- Document
____

Coaching Children in Handling Everyday Conflicts

Photograph by Jeff Woodward.“Teacher, he won’t play with me.”
“Teacher, she cut in line.”
“Teacher, he took my book.”

Such classroom conflicts are familiar in elementary school life. For years, resolving such conflicts for children filled my days. I lost valuable teaching time, and the children learned nothing about resolving their own conflicts—or preventing conflicts from happening in the first place.

Finally, I began teaching student-to-student conflict resolution protocols. Once children learn these protocols, pairs or small groups can independently explain their upsets to each other, come up with reasonable resolutions, and follow through with changes in their behavior. But before children can learn to use any protocol independently, they need a firm grasp of some basic social skills:

  • Cooling off when upset
  • Speaking directly to each other
  • Speaking assertively, honestly, and kindly
  • Listening carefully to others and accurately paraphrasing their words
  • Proposing solutions and agreeing on a solution to try

You can teach these skills intentionally, whether or not you plan to move on to independent student-to-student conflict resolution. I begin during the first weeks of school. The teaching does take time, but so does resolving the children’s conflicts for them. And teaching basic skills yields powerful benefits: a more peaceable classroom and a firm foundation on which the children can build further conflict-resolution learning in later grades.

____

- Data excerpts

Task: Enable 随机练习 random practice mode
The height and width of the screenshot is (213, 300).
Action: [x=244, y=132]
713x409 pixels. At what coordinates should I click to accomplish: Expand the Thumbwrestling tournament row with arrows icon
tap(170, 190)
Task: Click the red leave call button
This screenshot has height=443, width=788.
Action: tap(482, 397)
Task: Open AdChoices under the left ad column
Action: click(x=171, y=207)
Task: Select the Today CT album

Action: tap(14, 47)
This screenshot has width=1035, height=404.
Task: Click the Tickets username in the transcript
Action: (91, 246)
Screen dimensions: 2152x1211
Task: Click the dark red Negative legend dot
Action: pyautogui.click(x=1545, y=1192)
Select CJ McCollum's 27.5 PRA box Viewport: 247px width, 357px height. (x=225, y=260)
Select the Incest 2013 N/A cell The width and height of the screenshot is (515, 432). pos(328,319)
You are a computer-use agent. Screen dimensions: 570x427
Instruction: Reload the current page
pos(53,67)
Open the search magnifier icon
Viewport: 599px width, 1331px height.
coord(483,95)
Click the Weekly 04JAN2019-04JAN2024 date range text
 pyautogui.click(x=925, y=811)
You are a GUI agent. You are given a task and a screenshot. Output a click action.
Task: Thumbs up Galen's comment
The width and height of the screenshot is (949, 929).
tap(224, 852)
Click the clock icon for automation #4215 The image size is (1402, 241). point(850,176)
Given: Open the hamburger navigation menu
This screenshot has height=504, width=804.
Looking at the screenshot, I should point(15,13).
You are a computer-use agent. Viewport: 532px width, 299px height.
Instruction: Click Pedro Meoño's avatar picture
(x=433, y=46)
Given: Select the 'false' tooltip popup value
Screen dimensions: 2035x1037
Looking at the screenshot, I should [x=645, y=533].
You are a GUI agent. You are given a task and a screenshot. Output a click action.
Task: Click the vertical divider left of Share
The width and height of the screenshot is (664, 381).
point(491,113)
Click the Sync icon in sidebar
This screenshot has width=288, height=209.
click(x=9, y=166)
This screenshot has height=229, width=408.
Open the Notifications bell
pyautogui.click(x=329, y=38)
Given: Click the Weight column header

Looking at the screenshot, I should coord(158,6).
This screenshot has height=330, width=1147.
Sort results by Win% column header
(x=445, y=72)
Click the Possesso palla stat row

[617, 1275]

____

- Written instruction
Pick up the article on coaching children through everyday conflicts after its final sentence and continue writing it.

- Response to the task
My techniques for teaching the five skills always included whole-class discussions. Some of the richest of these were explorations of literature in which characters experience conflict. I also used teachable moments—moments when a conflict had just erupted. Because this last technique may be less familiar to you, it’s the one I’d like to tell you more about.

Using the teachable moment

Beginning with the first days of the school year, students have predictable conflicts about sharing materials, choosing work partners, or deciding whom to play with. These are times when you can teach the basic skills by guiding the children in navigating a difficult interpersonal moment. You’ll send a strong message about how disagreements will be handled in your class. You’ll also give children opportunities to experience themselves as problem-solvers in situations that really matter to them.

A classic teachable moment arose on a beautiful fall day one year when I was teaching second grade. It was recess, and the playground was full of second graders running, swinging, climbing, and tossing balls. Emily came running over to me, saying, “Teacher, Joanne wouldn’t let me play.”

Emily and I found Joanne, and the three of us sat down together on a bench to talk, Emily and Joanne side by side. In the seven-step conversation that followed, I introduced the basic skills and gave both girls opportunities to practice as we worked together on solving their problem. (My comments to you are in italics.)

1. The children cool off.

Skill: Cooling off when upset

“OK,” I said. “Before we begin to resolve this conflict, I want you both to take a couple of deep breaths to cool off. I’ll take some too, so that I’m calm and ready to help you.”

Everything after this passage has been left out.